Projects

My technical projects

E-commerce Website
During my time with Rice App's OSA in the summer of '23, my team and I developed a project called Owl Mart. This platform was designed to streamline the buying and selling process on campus. As it was a newly introduced project, there was no pre-existing codebase, and we built everything from scratch.
I was responsible for implementing the Home/Favorites pageNavbar, and the specific items page using ReactJS for the front end, with Material UI as the primary library for UI components.
On the Home and Favorites page, I made each product card clickable, directing the user to a detailed item page (using React-Router) that contains comprehensive information about the product. This detailed item page also features a carousel displaying other listings from the same seller, with an automatic exclusion of the currently viewed item.
In addition to the front-end tasks, I also employed GraphQL and Apollo Server for building the backend infrastructure, creating the update listing mutations and user query resolvers.
Lastly, I also learned Git and React web file management/structure.

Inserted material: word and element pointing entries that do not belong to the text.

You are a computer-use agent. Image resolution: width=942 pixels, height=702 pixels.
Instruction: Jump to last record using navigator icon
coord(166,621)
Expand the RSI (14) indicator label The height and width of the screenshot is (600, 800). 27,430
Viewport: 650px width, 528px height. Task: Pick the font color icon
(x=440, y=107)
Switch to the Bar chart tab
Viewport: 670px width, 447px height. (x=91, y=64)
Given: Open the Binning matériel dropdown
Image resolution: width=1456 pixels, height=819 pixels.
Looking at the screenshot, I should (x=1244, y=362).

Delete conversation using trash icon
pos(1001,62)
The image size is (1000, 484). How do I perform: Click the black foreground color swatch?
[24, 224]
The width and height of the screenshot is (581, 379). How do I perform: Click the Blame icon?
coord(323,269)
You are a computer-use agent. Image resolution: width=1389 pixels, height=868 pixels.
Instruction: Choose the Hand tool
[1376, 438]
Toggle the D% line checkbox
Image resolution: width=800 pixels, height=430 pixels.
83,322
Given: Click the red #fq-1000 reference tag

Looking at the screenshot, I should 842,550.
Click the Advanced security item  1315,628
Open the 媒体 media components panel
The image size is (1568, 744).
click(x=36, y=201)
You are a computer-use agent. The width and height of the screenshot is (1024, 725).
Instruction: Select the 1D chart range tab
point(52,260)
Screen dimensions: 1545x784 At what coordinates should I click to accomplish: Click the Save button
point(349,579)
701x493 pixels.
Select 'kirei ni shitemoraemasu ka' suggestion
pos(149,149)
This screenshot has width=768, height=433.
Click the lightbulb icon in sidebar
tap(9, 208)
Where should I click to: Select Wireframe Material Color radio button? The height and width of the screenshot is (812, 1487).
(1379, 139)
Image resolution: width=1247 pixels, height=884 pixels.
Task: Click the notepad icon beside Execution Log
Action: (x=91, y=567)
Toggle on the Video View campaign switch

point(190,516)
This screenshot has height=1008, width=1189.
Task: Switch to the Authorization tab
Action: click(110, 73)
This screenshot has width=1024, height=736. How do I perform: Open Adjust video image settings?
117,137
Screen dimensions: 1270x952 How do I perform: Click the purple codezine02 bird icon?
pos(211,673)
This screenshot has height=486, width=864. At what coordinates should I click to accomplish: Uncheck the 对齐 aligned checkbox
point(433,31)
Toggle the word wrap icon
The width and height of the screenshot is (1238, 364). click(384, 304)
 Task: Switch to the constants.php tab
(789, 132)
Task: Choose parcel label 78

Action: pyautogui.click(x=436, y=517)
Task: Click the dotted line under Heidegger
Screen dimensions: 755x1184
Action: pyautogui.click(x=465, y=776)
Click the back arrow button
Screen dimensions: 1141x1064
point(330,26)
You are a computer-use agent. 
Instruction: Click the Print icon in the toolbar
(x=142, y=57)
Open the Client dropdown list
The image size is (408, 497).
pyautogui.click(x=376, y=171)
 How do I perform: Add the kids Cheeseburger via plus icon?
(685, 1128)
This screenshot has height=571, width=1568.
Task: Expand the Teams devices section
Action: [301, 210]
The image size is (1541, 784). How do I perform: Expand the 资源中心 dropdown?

Classify Handwritten Digits from the MNIST Dataset

Just a snippet of the full code!

I used a neural network in the form of a sequential model from the Keras library to classify handwritten digits from the MNIST data set. I ended up getting a >90% accuracy rate using 3 layers in the neural network and 5 epochs but ended up learning more about neural networks in the process.
In the process, I learned more about different activation functions and optimizers and loss functions.
I also intentionally overfit the data on another model in order to learn regularization techniques. In this model, I tested techniques such as early stopping, dropout, and L2 regularization in order to prevent overhitting and learn more about the behaviors of each technique.

Unsupervised Learning with Autoencoders

Autoencoder successfully reconstructed the inputted test images

Given the MNIST Fashion Dataset, I trained an autoencoder to learn more about unsupervised learning using the Keras library.
I trained the autoencoder with 10 epochs and a mean-squared error loss function to achieve less than a 1% loss between the input and the output of the training data. After training the autoencoder, I ran the test data through the autoencoder to see how well it dealt with reconstructing noisy images. The results are shown.
Ultimately, I am satisfied with the result with well the autoencoder was trained.